Yeah, trying to. But we'll need more than one person to organise it 

Tim.


----------



## Faz (Sep 22, 2008)

tim, we will have to unnoficial comp 1st, and then work out whether its worth to have an official one next year.


----------



## TimMc (Sep 22, 2008)

fazrulz said:


> tim, we will have to unnoficial comp 1st, and then work out whether its worth to have an official one next year.



Hmm, we can organise it in the mean time. We'd probably reach a wider audience with advertisement, especially if advertised to schools and with Melbourne Central as the venue.

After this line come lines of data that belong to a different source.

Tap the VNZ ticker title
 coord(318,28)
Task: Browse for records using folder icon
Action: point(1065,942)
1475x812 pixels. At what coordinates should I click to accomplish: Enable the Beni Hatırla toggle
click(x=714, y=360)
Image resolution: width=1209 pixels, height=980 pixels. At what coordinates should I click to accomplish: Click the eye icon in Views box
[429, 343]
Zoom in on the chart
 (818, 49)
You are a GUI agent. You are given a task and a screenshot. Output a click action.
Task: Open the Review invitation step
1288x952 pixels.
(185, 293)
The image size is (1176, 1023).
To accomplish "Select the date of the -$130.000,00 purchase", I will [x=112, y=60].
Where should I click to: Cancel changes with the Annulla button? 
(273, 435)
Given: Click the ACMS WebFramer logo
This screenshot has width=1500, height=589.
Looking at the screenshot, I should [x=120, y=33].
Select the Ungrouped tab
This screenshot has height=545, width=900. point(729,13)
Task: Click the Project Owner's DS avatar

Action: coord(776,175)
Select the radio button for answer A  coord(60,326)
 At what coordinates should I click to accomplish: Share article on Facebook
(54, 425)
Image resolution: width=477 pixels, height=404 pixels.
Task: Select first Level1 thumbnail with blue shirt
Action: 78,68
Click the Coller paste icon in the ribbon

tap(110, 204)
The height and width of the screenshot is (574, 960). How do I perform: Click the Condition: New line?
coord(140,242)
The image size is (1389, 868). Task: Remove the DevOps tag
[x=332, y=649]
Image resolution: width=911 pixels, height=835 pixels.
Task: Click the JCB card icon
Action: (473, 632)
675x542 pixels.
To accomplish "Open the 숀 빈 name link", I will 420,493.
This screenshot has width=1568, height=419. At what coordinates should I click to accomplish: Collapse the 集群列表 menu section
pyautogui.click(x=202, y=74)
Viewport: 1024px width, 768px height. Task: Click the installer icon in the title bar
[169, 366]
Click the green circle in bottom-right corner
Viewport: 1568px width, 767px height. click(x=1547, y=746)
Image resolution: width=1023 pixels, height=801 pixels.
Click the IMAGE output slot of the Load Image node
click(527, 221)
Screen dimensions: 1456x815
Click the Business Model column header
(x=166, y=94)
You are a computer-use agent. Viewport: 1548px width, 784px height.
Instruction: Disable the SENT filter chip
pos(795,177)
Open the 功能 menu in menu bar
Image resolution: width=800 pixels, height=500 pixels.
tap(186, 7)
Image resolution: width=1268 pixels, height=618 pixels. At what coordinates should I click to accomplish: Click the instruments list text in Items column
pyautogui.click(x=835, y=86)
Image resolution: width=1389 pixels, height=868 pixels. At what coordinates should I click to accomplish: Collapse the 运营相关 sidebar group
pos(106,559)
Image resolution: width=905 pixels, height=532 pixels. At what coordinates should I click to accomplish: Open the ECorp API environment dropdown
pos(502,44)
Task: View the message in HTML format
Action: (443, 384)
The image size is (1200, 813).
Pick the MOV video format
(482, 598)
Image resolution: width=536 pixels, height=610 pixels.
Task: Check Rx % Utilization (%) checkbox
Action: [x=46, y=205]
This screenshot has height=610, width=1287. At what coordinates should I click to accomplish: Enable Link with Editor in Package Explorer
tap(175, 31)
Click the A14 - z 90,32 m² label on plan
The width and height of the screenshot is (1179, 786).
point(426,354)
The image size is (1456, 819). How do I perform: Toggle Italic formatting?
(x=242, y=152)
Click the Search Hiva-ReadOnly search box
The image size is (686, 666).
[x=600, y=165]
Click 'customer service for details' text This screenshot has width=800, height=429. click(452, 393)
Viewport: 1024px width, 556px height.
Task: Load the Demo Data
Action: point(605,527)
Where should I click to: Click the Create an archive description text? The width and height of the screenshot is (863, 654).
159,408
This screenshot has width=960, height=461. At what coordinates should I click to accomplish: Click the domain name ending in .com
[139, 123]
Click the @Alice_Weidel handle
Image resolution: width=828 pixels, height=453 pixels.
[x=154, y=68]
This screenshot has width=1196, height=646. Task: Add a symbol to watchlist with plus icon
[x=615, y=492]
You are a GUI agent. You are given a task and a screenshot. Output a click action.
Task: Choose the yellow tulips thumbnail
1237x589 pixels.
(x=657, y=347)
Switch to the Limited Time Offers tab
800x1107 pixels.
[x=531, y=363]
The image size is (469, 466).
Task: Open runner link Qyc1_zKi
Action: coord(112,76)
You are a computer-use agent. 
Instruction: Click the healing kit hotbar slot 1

I don't expect there to be too many people at the unofficial competition due to the means in which it's being advertised. There's a lot of people that don't look at forums like this and can solve the cube here...

Tim.


----------



## Faz (Sep 22, 2008)

tim, come to the chatroom


----------



## Rawn (Sep 22, 2008)

There's no way I could come to this one. Maybe if there's going to be one next year...


----------



## Faz (Sep 22, 2008)

next year there is an official one


----------



## TimMc (Sep 22, 2008)

Yeah. I mentioned a few times that the proposal was that the competition be held on a weekend during the Australian Open in 2009...

Tim.


----------



## Faz (Sep 22, 2008)

yeah ;P just ordered my eastsheens and a type d.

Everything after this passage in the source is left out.